Source code for Big Data: Principles and best practices of scalable realtime data systems
332 stars 163 forks source link

Batch Layer Code Fails on Hadoop 2.7.0, Linux Ubuntu Trusty 14-04 #1

Open nagarajanchinnasamy opened 9 years ago

nagarajanchinnasamy commented 9 years ago

Am facing issues in setting up Batch Layer successfully.

I introduced a main function in BatchWorkflow.java of manning.batchlayer package as follows:

{
    initTestData();
    batchWorkflow();
}

When I run this under hadoop (with 1 namenode and 2 datanodes), it fails at:

batchWorkflow()->ingest()->appendNewDataToMasterDataPail()->shred()->Api.execute()

with following output + exception:

15/07/17 10:16:20 INFO flow.FlowStep: [] submitted hadoop job: job_1437122465719                                                                                        _0010
15/07/17 10:17:19 WARN flow.FlowStep: [] task completion events identify failed tasks
15/07/17 10:17:19 WARN flow.FlowStep: [] task completion events count: 5
15/07/17 10:17:19 WARN flow.FlowStep: [] event = Task Id : attempt_1437122465719_0010_m_000000_0, Status : SUCCEEDED
15/07/17 10:17:19 WARN flow.FlowStep: [] event = Task Id : attempt_1437122465719_0010_r_000000_0, Status : FAILED
15/07/17 10:17:19 WARN flow.FlowStep: [] event = Task Id : attempt_1437122465719_0010_r_000000_1, Status : FAILED
15/07/17 10:17:19 WARN flow.FlowStep: [] event = Task Id : attempt_1437122465719_0010_r_000000_2, Status : FAILED
15/07/17 10:17:19 WARN flow.FlowStep: [] event = Task Id : attempt_1437122465719_0010_r_000000_3, Status : TIPFAILED
15/07/17 10:17:19 INFO Configuration.deprecation: mapred.job.tracker is deprecated.
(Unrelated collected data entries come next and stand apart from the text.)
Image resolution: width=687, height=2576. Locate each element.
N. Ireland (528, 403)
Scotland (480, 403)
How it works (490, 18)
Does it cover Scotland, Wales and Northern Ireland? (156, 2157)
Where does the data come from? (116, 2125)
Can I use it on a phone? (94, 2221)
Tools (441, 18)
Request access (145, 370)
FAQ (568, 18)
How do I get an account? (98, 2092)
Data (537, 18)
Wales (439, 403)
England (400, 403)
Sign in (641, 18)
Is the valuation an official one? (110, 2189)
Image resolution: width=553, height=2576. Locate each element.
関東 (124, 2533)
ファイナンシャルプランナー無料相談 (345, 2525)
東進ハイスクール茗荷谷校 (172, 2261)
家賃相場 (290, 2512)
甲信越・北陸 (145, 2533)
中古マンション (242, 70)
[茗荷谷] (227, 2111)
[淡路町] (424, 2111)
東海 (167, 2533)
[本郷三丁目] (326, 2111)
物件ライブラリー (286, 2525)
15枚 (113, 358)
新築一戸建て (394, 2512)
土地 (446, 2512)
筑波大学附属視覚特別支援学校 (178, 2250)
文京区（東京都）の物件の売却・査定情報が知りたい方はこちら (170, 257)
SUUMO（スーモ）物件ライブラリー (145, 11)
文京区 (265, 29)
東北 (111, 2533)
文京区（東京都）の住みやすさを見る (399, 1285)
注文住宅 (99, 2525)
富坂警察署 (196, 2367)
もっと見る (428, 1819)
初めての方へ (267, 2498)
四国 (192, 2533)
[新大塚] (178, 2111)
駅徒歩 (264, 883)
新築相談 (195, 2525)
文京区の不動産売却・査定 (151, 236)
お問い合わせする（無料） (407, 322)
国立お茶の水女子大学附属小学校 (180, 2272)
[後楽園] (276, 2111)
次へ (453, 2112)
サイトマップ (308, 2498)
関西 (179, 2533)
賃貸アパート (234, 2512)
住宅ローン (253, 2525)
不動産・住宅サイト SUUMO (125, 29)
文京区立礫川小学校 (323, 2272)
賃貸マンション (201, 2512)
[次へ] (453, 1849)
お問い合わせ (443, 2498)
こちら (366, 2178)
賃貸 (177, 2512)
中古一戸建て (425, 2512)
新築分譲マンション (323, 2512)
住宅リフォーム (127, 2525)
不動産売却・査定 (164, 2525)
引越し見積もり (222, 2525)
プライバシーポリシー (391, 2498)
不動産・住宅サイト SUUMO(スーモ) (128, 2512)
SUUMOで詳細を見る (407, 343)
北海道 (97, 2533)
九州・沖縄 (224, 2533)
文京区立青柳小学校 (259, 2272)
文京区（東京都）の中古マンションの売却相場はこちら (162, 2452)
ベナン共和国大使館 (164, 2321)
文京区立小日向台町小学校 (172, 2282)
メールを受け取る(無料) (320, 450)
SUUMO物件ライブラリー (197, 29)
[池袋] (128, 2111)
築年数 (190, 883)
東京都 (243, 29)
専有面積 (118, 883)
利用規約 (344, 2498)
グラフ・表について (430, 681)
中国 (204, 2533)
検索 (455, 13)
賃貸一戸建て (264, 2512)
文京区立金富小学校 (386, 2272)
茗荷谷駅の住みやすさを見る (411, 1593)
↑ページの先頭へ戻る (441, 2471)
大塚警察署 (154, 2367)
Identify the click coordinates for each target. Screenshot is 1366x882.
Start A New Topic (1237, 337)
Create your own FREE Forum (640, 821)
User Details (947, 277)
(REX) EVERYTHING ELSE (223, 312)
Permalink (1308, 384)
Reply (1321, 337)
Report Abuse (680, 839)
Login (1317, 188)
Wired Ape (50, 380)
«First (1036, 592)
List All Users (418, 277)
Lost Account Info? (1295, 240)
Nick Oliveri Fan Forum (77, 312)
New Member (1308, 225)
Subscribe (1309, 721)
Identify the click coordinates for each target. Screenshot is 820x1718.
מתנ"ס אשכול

Instead, use mapreduce.jobtracker.address
15/07/17 10:17:19 INFO flow.Flow: [] stopping all jobs
15/07/17 10:17:19 INFO flow.FlowStep: [] stopping: (1/1) /tmp/swa/shredded
15/07/17 10:17:19 INFO impl.YarnClientImpl: Killed application application_1437122465719_0010
15/07/17 10:17:19 INFO flow.Flow: [] stopped all jobs
15/07/17 10:17:19 INFO util.Hadoop18TapUtil: deleting temp path /tmp/swa/shredded/_temporary
Exception in thread "main" cascading.flow.FlowException: step failed: (1/1) /tmp/swa/shredded, with job id: job_1437122465719_0010, please see cluster logs for failure messages
        at cascading.flow.planner.FlowStepJob.blockOnJob(FlowStepJob.java:193)
        at cascading.flow.planner.FlowStepJob.start(FlowStepJob.java:137)
        at cascading.flow.planner.FlowStepJob.call(FlowStepJob.java:122)
        at cascading.flow.planner.FlowStepJob.call(FlowStepJob.java:42)
        at java.util.concurrent.FutureTask.run(FutureTask.java:262)
        at java.util.concurrent.ThreadPoolExecutor.runWorker(ThreadPoolExecutor.java:1145)
        at java.util.concurrent.ThreadPoolExecutor$Worker.run(ThreadPoolExecutor.java:615)
        at java.lang.Thread.run(Thread.java:745)

Any input to fix the issue will be appreciated. Thanks.